(Extracted records)

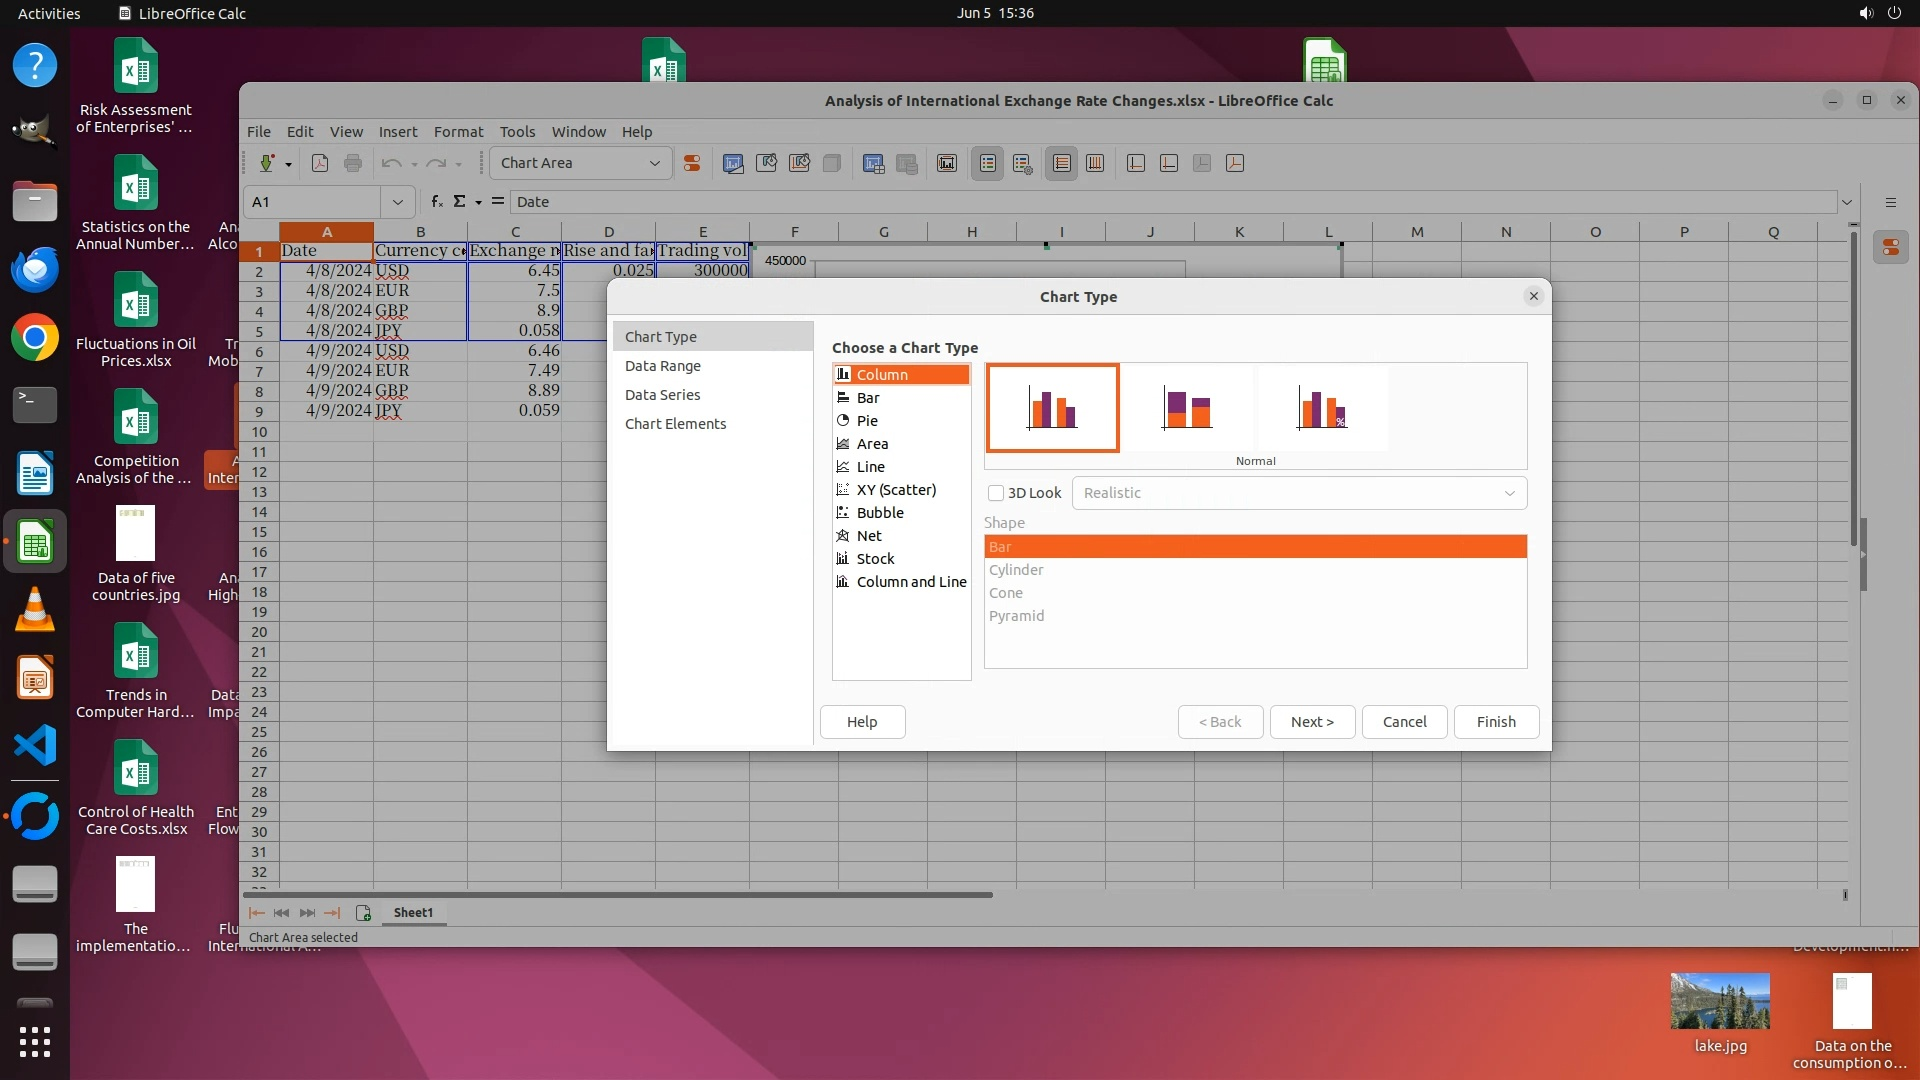Viewport: 1920px width, 1080px height.
Task: Click the Format Selection toolbar icon
Action: pos(691,163)
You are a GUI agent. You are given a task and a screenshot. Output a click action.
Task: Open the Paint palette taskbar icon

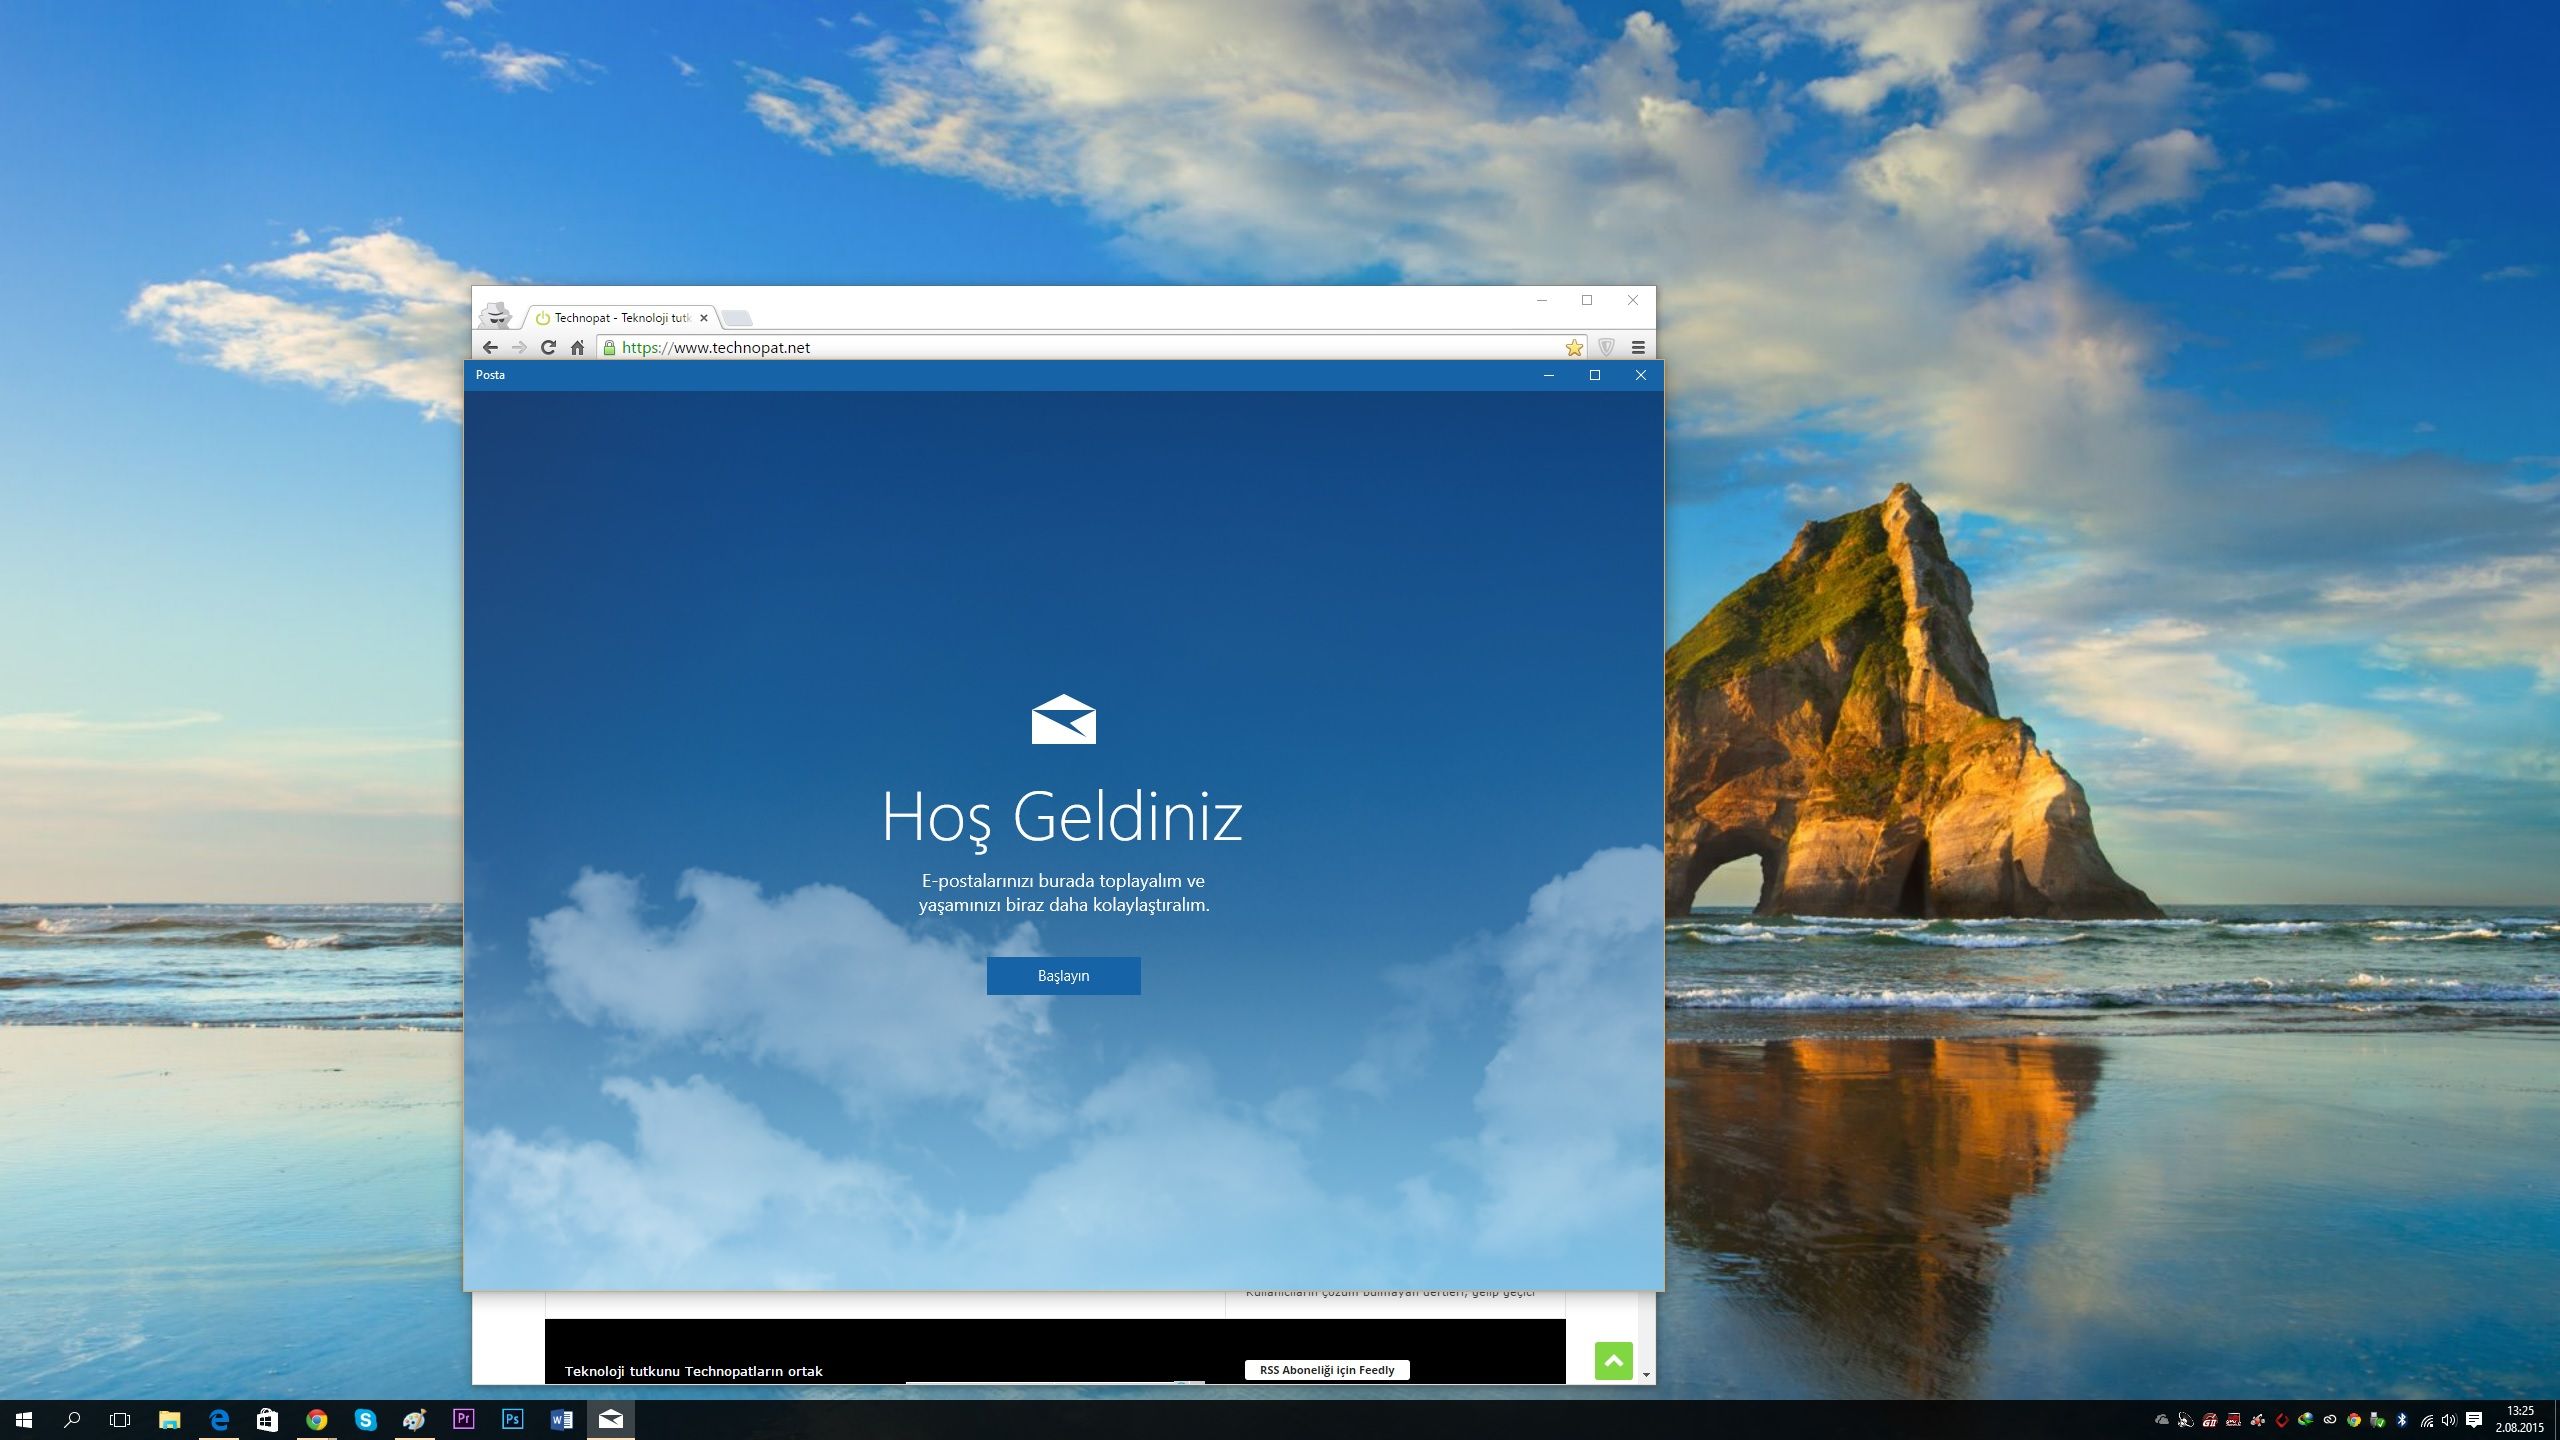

*Instructions to follow*
Starting where a line contains "You are a GUI" and finishing at the last line above, set down every line exactly as it reads, with no pictures.

*Exercise response*
You are a GUI agent. You are given a task and a screenshot. Output a click action.
Task: Open the Paint palette taskbar icon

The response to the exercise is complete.